Administrative agency in Japan

The Japan National Tourism Organization, formerly known and still officially known in Japanese as the International Tourism Promotion Organization (国際観光振興機構, Kokusai Kankō Shinkō Kikō), JNTO, provides information about Japan to promote travel to and in the country. It was established in 1964 and its headquarters are in Yotsuya, Shinjuku-ku, Tokyo. The JNTO operates Tourist Information Centers (TICs) as well as a website. It disseminates information about transportation, lodging, food and beverage, and sight-seeing as well as published tourism statistics and market reports. It also provides support for international conventions and incentive events.

==Functions==
JNTO is an Independent Administrative Institution of the government of Japan. Its publications and website assist in preparing travel itineraries within Japan, providing a wide range of travel information in English and other languages on transportation, accommodations, shopping and events. The materials are updated frequently.

While traveling in Japan, visitors may take advantage of the nationwide "i" Information System, which numbered 113 outlets in 2004. Each "i" center is an information source for the area it represents. The "i" centers are ordinarily located at railway stations or in city centers, and are easily recognized by their logo, a red question mark with the word "information" printed underneath.

JNTO sponsors a Goodwill Guide Program, through which some 47,000 bilingual volunteers assist visitors from abroad. They earn the right to wear the program's identifying badge, a white pigeon superimposed upon a globe. Throughout Japan, there are 77 Systematized Goodwill Guide groups (SGG) consisting mostly of students, housewives and retirees who engage in a variety of activities using their foreign language skills. Some groups offer a free preset walking tour, for which the visitor only needs to go to a pre-established place at a certain date and time, while others are available to meet tourists on request. There is no charge for the service of the Goodwill Guides, as they are volunteers, only their travel expenses and their admissions to tourist facilities, and for shared meals.

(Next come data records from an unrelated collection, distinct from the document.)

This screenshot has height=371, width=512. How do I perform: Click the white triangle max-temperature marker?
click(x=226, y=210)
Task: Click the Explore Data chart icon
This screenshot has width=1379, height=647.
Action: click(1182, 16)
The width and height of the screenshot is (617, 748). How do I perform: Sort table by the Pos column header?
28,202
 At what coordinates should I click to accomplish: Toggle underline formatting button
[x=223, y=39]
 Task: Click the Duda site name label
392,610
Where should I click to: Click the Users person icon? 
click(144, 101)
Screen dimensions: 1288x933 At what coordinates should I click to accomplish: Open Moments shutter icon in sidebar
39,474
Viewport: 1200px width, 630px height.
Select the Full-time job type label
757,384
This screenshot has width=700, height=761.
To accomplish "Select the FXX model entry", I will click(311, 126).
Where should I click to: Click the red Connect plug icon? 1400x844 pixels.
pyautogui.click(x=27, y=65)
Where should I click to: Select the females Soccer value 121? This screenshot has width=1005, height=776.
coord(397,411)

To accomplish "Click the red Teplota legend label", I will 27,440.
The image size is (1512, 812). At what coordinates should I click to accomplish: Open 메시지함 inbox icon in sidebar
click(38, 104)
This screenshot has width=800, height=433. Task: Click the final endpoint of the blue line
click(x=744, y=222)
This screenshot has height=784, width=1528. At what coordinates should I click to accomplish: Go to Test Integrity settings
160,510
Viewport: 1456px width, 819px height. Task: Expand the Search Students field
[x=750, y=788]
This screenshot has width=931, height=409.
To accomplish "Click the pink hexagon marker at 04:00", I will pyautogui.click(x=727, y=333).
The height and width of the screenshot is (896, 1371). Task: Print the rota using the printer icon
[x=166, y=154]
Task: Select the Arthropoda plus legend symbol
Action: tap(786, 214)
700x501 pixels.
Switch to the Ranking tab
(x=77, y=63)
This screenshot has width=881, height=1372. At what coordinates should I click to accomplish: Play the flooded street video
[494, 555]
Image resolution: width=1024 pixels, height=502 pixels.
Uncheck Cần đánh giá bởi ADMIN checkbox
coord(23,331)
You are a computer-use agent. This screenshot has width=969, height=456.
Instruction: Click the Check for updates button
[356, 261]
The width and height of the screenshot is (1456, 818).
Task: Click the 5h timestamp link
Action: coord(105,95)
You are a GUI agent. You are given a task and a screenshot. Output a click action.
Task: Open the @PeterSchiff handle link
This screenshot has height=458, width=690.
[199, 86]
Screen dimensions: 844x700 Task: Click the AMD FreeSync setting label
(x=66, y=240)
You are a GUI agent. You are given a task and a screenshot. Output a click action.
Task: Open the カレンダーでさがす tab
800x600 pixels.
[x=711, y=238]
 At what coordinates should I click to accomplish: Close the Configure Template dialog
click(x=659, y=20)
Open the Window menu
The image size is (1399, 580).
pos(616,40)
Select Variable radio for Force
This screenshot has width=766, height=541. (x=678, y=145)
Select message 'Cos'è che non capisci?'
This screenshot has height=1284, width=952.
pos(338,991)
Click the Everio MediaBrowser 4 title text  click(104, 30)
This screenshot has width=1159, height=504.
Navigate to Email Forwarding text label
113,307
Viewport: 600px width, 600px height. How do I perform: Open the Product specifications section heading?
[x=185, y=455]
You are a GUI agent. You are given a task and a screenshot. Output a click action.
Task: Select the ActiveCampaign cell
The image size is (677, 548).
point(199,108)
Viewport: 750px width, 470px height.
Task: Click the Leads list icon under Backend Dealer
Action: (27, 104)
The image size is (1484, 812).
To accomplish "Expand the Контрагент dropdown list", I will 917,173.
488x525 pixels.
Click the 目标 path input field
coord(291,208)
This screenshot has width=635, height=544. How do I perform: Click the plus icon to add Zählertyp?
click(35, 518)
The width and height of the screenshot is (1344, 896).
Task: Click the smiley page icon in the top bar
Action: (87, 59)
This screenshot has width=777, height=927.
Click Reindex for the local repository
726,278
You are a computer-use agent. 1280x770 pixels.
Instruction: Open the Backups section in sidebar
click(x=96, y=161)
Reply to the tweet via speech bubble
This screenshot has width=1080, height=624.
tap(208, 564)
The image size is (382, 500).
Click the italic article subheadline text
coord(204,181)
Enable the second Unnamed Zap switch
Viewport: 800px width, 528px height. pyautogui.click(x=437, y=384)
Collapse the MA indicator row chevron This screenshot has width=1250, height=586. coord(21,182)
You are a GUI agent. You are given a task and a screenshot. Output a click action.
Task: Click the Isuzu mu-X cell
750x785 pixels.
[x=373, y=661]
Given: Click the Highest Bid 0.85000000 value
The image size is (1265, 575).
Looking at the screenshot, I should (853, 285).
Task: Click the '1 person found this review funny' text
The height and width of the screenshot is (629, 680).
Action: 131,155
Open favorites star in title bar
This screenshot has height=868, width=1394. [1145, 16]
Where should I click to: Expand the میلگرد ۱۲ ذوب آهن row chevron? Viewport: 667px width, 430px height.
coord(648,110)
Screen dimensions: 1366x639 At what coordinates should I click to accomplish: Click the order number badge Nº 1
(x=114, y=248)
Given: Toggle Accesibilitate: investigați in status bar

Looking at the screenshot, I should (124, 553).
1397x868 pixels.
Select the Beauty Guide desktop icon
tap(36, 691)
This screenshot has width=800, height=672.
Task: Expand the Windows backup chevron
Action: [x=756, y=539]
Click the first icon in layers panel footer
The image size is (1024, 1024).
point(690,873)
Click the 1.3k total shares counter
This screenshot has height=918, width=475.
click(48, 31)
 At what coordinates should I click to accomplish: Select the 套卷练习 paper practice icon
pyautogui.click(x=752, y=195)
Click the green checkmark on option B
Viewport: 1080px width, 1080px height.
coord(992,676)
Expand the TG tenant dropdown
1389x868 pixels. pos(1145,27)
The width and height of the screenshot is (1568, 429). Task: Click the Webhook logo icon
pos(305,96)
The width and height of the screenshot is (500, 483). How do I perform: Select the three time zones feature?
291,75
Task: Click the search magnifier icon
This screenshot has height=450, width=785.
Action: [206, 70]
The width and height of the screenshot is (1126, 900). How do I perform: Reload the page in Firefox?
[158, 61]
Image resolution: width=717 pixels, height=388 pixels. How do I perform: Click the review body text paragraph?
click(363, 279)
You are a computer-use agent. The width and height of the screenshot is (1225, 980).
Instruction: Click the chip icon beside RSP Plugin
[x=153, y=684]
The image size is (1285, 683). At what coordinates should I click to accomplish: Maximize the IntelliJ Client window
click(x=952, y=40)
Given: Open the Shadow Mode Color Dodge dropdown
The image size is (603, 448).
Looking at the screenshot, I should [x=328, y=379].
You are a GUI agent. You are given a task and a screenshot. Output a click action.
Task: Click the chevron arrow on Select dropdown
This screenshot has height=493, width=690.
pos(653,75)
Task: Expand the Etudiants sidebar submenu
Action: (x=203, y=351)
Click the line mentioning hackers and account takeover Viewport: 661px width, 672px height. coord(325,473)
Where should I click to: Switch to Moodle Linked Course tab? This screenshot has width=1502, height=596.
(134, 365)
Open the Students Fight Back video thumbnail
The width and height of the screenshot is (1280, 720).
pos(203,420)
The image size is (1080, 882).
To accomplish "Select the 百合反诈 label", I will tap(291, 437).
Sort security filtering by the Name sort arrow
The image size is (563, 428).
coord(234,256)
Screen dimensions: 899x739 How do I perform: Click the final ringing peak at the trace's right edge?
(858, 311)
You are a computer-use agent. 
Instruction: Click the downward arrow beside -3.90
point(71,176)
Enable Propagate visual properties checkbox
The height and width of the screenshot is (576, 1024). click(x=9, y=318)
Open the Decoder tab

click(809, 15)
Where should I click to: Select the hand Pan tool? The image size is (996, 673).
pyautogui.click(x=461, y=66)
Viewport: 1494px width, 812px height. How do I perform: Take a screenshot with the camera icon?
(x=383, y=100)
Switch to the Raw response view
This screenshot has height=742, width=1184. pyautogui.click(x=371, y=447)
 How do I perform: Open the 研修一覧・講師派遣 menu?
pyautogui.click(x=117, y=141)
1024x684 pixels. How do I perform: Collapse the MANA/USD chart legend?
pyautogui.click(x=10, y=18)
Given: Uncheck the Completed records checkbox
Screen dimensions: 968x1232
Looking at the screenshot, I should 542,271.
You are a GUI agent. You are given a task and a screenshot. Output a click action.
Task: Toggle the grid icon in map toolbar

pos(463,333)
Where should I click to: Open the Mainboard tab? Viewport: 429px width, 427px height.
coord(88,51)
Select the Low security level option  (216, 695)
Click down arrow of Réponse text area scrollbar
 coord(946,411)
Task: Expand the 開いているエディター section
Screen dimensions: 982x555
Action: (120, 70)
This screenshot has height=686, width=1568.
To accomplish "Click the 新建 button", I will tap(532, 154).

Services of professional guides and interpreters may be retained through the Japan Guide Association or the Japan Federation of Licensed Guides. JNTO administers Licensed Guide Interpreter Examination. A total of some 1,550 licensed guide-interpreters are registered with these organizations, each carrying a registration card issued by the governor of the relevant prefecture.

==Branches==
JNTO maintains 26 offices around the world. Overseas offices provide up-to-date information on travel to and within Japan, place publicity in the media and cooperate with journalists, participate in travel fairs and exhibitions, assist the local travel industry in developing tours, and conduct tourism-related research.

JNTO opened a new office in Stockholm, Sweden on March 4, 2024, due to its agreement on Japanese-Scandinavian corporation. The office in Stockholm represents also other Scandinavian and Baltic countries.